Guys Just Want to Have Fun

On Monday Petra Wise "The Wise (*Young*) Mommy" wrote about ovulation. I enjoyed every word.

It was her first ovulation after stopping birth control. The account of how she tried (unsuccessfully) to get her husband to conceive their next child(ren) almost inspired me to respond, "I would've given in right away."

But I didn't write that, and I'm glad. It was the way my horny hormones wanted to respond. The fact is that the worst sex I've ever had was when my wife wanted to conceive. Thankfully, it was only once.1

Because for a guy, the meaning of sex changes when conception is the goal. It suddenly stops being fun. One day you're holding back from getting the new sheets spotted, the next you're trying to perform. One day you're sneaking it in and pulling back just before it's too late, the next you're almost forcing it to happen.

Making love is fun; making babies is not.

Ironically, once my wife found out that she was pregnant, sex was fun again. Why? "Because," I told myself, "she can't get pregnant, again."

So I'm sorry Petra. You're beautiful even with the tattoos. But I'm not available right now.

1 Yes, my wife got pregnant on the first try. She said later that if she knew how easy it was, she would've waited another year. But nearly everyone else around her was having so much trouble getting pregnant, she was worried it would be difficult. Not me. I figured I'd be buying baby furniture and losing that second income real soon.

3 comments:

Anonymous said...

Okay, you just blew my mind.

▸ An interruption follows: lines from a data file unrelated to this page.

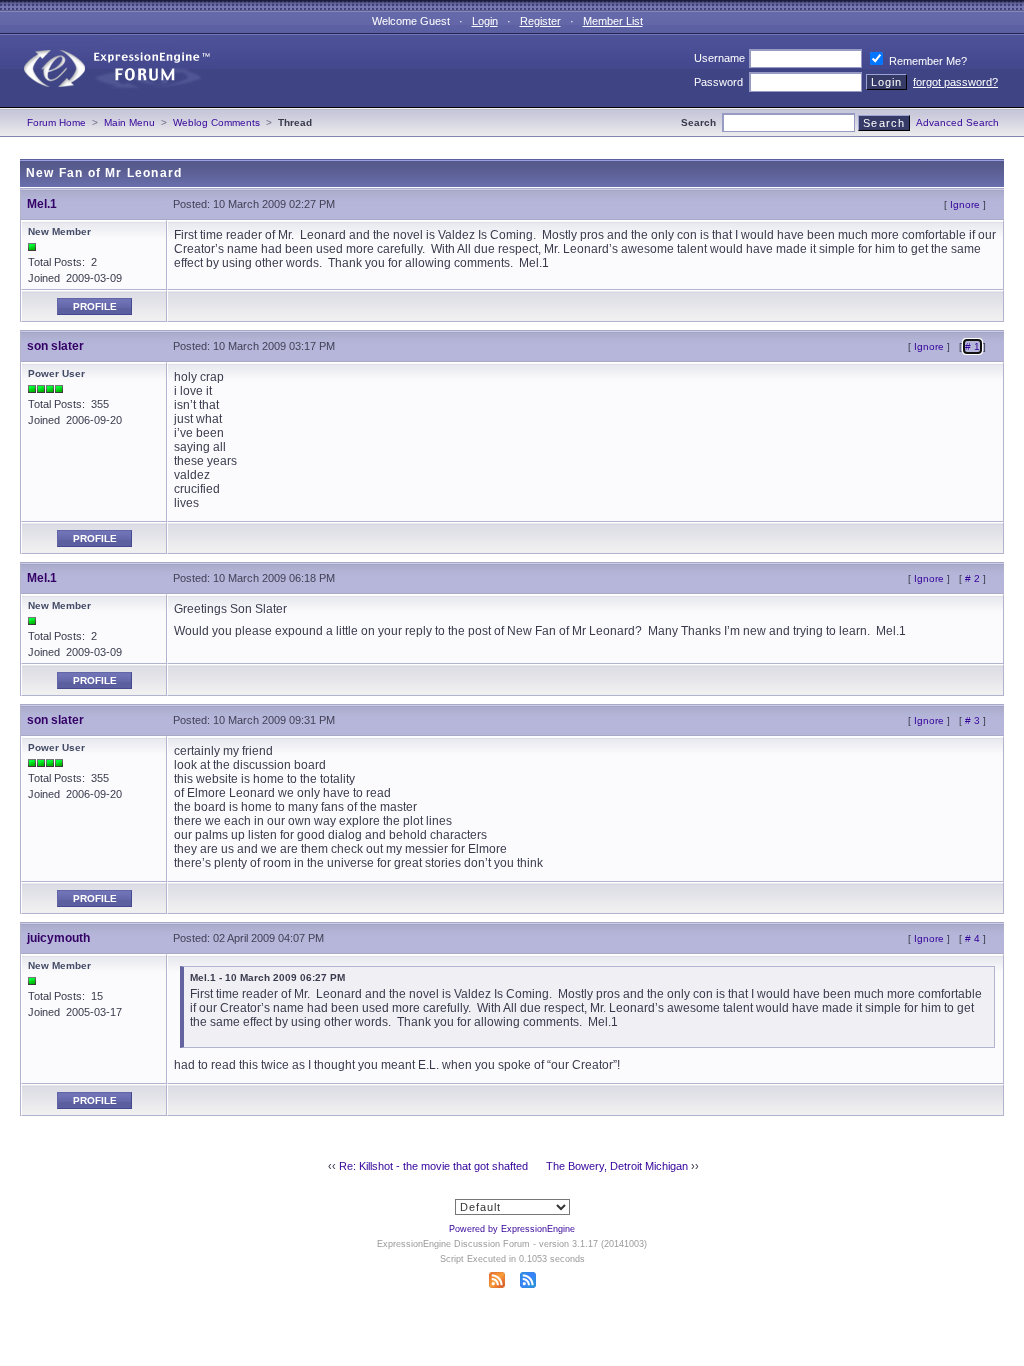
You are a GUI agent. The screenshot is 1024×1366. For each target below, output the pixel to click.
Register (540, 21)
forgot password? (955, 82)
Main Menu (129, 122)
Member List (613, 21)
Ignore (965, 204)
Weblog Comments (216, 122)
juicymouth (58, 938)
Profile (95, 306)
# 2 (972, 578)
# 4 (972, 938)
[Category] (108, 103)
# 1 (972, 346)
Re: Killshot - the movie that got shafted (433, 1166)
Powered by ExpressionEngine (512, 1229)
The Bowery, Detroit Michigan (617, 1166)
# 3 (972, 720)
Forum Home (56, 122)
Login (485, 21)
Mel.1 (42, 204)
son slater (55, 346)
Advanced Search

I have no idea why I thought you were a chick.

So I'm reading the post and thinking, hmm that would have been awkward for a chick to leave a comment about being horny on another chick's blog. Well, she said she didn't do it.

Uh, she got her *wife* pregnant. WHAT?! Maybe they live in California, I'm open minded.

Then I read the footnote, was confused. Read the about paragraph in your sidebar.

Ran back to my pad to read the last two comments from you and imagine a dude was saying it, instead of a chick.

And wondered why I thought you were a chick (scratches head).

So I guess you're a guy, eh?

Anonymous said...

Yes, I'm a guy. Or at least I was when I last checked. :)

I think you might have me confused with Karen, who also comments on your blog.

I'll write a post about this, soon. Maybe tonight.

In the mean time, please accept my apology for confusing you.

Anonymous said...

I *thought* Karen was the author of Squarepeg. Are you a multiple personality?

Does she post here too? Now I'm intrigued!